What you will do: Every line below that has "computer" in it should be copied.

Collected data entries
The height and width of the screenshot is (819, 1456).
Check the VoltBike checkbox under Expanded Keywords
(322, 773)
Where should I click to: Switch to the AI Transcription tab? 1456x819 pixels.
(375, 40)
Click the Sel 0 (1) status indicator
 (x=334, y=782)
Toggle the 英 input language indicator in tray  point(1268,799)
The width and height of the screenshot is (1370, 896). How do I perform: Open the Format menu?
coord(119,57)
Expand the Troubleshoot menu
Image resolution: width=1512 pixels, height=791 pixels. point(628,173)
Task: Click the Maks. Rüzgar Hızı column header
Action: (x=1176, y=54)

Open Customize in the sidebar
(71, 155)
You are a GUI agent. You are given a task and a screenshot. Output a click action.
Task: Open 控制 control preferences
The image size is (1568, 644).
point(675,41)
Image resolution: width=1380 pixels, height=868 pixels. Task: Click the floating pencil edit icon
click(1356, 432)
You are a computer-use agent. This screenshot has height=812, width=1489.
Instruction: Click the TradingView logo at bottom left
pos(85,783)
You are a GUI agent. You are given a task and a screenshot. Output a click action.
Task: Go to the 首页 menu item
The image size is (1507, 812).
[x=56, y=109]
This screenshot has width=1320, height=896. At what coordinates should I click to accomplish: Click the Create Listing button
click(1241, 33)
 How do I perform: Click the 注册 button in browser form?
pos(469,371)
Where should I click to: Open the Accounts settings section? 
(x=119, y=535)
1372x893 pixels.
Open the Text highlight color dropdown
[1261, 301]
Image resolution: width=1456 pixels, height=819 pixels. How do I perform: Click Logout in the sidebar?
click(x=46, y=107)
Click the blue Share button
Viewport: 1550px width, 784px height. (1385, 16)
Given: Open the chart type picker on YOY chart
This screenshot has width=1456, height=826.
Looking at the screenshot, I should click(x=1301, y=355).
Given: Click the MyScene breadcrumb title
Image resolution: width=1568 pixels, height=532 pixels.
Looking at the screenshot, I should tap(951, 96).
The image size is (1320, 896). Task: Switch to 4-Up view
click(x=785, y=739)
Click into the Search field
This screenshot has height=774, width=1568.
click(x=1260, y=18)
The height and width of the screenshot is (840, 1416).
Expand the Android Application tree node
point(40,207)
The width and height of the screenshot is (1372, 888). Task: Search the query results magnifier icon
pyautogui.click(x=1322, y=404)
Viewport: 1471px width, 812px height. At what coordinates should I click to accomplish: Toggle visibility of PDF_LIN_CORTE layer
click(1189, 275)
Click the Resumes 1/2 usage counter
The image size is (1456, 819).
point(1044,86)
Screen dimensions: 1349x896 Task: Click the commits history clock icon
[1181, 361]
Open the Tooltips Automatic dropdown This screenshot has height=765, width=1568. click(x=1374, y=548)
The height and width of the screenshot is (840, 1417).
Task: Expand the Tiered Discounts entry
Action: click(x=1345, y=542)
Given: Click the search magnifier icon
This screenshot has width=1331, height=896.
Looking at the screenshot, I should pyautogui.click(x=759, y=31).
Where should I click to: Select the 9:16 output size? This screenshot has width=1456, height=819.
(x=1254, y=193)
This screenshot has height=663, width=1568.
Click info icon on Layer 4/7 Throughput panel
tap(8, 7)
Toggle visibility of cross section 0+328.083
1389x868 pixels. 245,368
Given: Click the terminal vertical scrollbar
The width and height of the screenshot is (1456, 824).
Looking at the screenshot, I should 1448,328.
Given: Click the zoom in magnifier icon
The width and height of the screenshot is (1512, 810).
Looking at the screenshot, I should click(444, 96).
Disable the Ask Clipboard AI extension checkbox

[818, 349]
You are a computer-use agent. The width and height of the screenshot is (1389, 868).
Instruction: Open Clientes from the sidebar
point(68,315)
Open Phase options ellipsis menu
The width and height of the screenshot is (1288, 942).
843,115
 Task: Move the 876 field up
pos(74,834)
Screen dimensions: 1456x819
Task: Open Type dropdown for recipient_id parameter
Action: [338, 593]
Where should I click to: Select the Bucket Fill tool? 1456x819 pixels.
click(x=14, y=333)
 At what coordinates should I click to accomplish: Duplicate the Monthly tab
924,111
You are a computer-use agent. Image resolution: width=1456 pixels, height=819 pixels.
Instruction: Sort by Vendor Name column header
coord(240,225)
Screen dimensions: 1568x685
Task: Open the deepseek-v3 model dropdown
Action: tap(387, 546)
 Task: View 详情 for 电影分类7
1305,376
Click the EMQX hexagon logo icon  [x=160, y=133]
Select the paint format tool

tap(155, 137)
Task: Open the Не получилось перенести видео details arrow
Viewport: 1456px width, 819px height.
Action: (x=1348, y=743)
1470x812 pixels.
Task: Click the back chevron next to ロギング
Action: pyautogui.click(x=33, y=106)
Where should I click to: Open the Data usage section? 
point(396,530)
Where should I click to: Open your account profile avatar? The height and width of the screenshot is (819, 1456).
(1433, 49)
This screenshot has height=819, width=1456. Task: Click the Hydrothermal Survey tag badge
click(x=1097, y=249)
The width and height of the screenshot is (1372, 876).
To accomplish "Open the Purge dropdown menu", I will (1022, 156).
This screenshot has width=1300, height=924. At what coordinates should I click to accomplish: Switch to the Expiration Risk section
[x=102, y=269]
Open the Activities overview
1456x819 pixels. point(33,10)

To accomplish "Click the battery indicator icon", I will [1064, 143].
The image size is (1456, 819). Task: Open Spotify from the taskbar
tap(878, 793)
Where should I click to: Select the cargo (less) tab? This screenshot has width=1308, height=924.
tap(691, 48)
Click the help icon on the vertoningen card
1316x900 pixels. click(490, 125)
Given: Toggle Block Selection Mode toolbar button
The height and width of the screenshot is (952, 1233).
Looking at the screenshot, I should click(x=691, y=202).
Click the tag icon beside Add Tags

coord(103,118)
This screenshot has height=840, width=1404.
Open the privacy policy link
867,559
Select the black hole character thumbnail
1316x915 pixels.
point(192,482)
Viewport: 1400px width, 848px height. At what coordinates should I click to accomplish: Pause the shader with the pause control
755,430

Result for this exercise:
You are a computer-use agent. This screenshot has height=812, width=1489.
You are a computer-use agent. The width and height of the screenshot is (1389, 868).
You are a computer-use agent. Image resolution: width=1456 pixels, height=819 pixels.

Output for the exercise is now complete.